Work to do: Rewrite the data below from the line with "Given: Click the" up to and including the last line, swapping "yellow" for "red" and keeping everything else unchanged. Leave the pictures out of your answer.

Stored rows:
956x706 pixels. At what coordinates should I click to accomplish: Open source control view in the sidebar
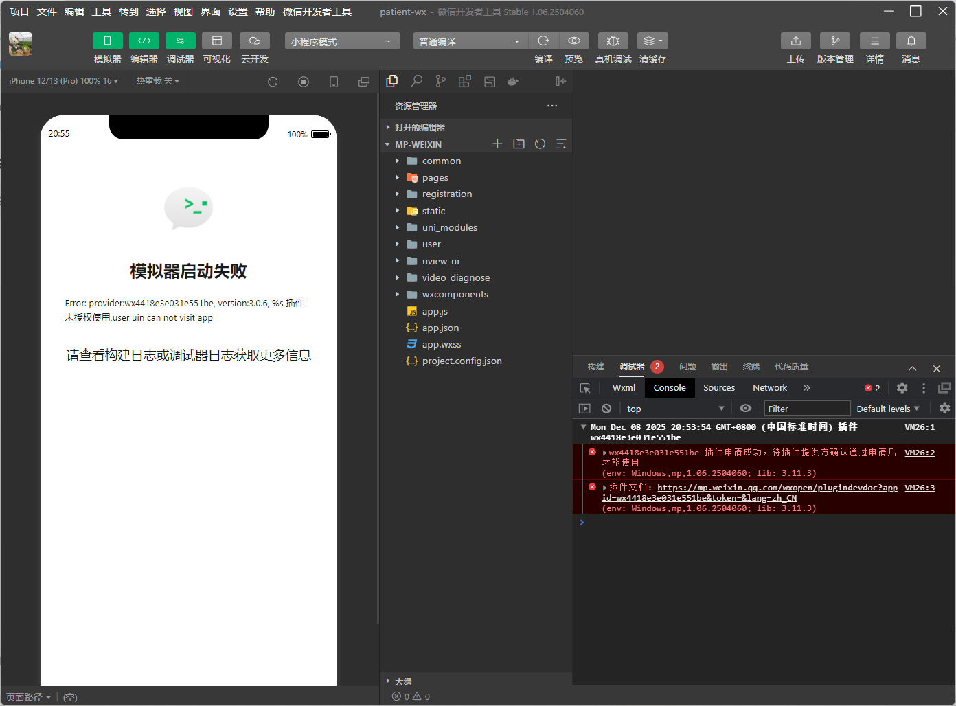(x=440, y=81)
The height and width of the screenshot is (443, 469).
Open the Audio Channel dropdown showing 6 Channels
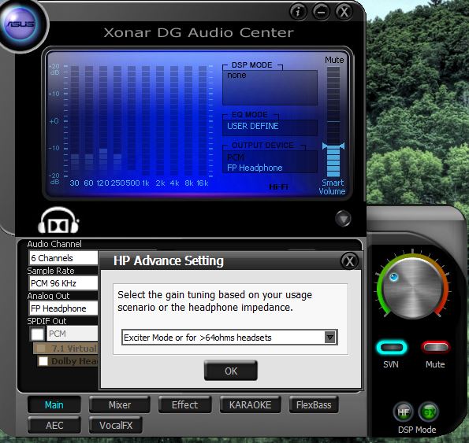click(63, 258)
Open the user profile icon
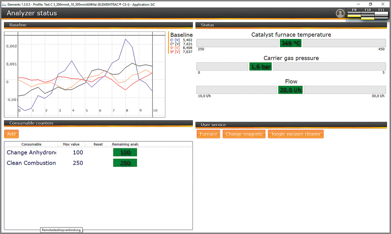The image size is (391, 234). coord(340,13)
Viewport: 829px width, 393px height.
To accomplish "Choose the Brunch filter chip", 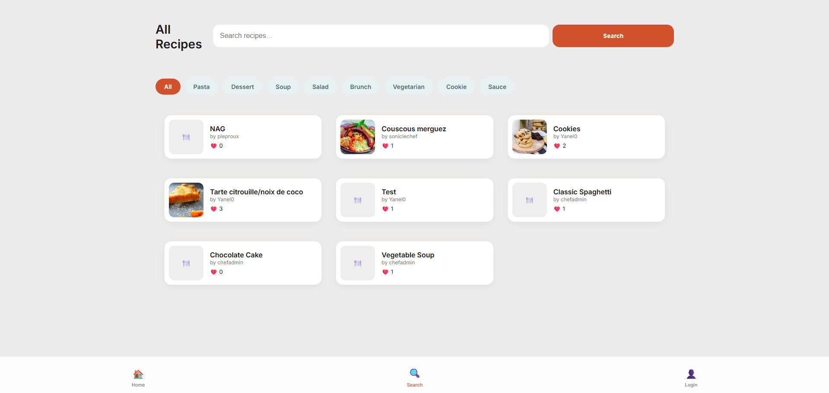I will point(360,87).
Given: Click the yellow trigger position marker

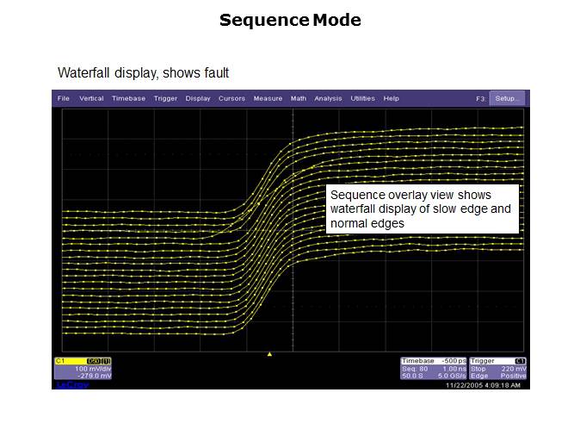Looking at the screenshot, I should (269, 353).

Solution for this exercise:
Given: Click the red trigger position marker

Looking at the screenshot, I should (269, 353).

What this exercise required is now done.